USPTO makes all sorts of patent data available. Patentlyo.com for one does a good job analyzing this stuff. Techdirt is more interested in making headlines than objective analysis.
Re:Patent Trick (Score:5, Informative)
He had to warn us though because companies will file multiple patents that vary slightly, but in the end don't work. They are there to hide the actual patent.
Alas your professor must not know much about how patents work. There are several problems with this theory. First, filing multiple applications on slight variations is a good way to end up with an obviousness-type double patenting rejection. Basically, non-identical applications must also be 'patentably distinct.'
Second, the inventors and the patent agents or attorneys are all under a legal obligation to "disclose information which is material to patentability." Lack of utility (i.e. the invention does actually work as claimed) is material to patentability and so must be disclosed. An attorney or agent that knowingly misrepresents a non-functional invention as functional is in jeopardy of losing his or her registration to practice before the PTO.

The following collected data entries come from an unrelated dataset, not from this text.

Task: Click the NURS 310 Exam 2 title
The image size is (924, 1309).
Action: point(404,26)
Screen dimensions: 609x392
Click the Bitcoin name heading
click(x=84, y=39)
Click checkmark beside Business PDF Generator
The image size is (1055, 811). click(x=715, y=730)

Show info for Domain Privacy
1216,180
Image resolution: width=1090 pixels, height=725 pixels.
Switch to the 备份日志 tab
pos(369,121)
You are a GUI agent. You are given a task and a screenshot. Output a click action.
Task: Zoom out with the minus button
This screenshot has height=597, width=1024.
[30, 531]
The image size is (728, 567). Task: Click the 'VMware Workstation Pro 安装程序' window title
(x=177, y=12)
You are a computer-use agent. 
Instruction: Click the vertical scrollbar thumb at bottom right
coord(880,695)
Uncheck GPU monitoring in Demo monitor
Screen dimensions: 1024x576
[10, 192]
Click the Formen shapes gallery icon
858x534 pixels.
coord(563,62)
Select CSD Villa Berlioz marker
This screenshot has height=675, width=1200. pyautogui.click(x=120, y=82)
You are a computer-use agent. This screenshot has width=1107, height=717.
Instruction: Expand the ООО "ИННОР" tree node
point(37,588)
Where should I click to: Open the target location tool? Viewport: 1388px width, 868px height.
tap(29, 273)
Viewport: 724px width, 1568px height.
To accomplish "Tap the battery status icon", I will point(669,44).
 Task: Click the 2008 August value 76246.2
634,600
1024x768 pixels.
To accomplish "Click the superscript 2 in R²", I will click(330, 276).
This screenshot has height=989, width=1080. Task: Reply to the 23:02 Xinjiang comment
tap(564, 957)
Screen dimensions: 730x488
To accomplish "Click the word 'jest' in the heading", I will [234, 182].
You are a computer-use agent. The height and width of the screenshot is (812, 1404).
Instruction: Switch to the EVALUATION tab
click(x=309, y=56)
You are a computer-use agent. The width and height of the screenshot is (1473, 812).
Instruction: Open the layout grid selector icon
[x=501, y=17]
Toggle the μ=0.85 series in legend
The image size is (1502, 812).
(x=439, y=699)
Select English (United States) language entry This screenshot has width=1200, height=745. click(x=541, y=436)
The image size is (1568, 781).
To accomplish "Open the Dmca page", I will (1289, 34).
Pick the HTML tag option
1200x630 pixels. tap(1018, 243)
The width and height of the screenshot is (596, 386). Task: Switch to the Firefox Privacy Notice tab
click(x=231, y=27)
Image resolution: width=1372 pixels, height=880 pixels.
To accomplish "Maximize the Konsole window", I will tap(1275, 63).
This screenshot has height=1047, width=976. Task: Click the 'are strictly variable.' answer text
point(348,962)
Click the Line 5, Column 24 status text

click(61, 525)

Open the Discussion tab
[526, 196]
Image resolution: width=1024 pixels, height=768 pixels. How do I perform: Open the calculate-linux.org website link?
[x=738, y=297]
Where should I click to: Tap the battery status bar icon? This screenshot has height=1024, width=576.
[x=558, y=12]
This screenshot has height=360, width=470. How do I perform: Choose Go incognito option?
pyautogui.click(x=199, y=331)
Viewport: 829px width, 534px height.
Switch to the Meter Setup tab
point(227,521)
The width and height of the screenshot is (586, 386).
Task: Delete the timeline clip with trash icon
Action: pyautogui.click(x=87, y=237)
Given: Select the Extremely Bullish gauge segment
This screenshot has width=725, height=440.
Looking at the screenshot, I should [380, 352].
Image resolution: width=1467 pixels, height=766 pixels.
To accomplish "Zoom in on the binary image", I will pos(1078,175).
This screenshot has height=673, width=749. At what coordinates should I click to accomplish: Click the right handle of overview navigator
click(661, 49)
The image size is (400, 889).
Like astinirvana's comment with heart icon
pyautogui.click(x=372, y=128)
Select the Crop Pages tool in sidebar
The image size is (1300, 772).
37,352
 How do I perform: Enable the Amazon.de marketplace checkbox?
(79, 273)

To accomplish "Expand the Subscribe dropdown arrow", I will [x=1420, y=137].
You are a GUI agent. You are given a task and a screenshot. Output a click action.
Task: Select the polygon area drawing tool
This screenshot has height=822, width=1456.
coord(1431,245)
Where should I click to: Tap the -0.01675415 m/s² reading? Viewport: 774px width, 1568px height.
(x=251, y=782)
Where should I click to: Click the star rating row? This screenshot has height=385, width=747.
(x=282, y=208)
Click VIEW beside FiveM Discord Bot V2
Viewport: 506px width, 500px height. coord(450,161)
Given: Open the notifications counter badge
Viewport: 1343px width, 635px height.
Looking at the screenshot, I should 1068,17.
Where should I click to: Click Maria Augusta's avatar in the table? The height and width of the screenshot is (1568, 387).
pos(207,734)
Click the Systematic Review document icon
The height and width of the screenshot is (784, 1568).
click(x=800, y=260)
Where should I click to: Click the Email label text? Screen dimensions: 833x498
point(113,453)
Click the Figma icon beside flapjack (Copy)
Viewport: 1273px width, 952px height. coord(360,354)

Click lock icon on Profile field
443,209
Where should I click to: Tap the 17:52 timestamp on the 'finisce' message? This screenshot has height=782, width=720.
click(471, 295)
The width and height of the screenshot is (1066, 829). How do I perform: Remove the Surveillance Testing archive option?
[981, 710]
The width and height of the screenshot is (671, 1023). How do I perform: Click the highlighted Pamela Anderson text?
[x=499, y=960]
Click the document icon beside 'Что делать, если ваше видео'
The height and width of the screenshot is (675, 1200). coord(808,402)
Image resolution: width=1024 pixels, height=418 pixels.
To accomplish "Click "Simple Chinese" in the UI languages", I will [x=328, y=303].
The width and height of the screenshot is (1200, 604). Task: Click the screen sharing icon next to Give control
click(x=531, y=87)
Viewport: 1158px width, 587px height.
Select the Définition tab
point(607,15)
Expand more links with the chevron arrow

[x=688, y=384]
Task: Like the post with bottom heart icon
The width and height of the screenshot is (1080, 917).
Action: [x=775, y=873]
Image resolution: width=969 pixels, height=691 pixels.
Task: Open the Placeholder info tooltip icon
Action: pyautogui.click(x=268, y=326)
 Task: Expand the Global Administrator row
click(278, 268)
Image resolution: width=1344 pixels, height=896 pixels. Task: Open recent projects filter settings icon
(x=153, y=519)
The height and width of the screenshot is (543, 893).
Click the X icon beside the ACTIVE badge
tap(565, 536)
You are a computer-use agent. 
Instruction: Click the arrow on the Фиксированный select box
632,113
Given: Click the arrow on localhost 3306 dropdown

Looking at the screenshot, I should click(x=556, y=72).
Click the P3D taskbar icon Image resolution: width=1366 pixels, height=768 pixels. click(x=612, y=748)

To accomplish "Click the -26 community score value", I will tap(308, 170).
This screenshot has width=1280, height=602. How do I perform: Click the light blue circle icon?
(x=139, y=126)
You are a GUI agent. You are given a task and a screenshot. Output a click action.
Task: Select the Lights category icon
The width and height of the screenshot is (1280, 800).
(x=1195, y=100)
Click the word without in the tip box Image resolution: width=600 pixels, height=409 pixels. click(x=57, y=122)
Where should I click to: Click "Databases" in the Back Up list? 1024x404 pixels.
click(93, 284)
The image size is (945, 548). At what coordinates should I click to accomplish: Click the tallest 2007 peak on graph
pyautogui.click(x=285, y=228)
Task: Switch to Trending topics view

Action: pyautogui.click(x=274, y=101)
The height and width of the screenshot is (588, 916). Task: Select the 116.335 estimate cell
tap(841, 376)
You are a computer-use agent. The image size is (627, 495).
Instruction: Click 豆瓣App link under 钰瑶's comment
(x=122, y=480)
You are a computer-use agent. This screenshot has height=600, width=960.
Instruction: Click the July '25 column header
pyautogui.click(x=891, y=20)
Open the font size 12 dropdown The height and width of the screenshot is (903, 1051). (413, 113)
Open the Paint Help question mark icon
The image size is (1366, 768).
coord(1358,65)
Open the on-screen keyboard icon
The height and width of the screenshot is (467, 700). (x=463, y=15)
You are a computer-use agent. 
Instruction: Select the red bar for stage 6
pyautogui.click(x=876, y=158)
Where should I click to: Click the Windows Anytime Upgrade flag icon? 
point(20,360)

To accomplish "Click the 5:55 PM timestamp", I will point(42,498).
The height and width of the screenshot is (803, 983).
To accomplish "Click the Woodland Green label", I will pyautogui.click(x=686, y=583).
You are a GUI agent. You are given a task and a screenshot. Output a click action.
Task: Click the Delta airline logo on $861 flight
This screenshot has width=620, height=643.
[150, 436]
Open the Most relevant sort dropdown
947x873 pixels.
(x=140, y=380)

Third, inventors must also "declare that all statements made herein of my own knowledge are true and that all statements made on information and belief are believed to be true; and further that these statements were made with the knowledge that willful false statements and the like so made are punishable by fine or imprisonment, or both, under 18 U.S.C. 1001 and that such willful false statements may jeopardize the validity of the application or any patent issued thereon." An application must make some claim to utility (and therefore functionality), so knowingly misrepresenting a non-functional invention as functional is illegal.
Fourth, it's expensive as heck. Even if you only file in the US the filing fees, attorneys fees, and maintenance fees for a patent are in the tens of thousands of dollars. If you go international you can easily crack a few hundred thousand. If you file in every major jurisdiction you can easily get into the millions. That's per patent. The strategy you're suggesting is financially infeasible for such a minimal payoff, especially given the risks outlined above.
The number of rejections is also up (Score:4, Informative)
The number of rejections is also at a record level. The Office is simply operating more efficiently after a couple of years of mismanagement. The rate of allowance is still somewhat low, historically-speaking.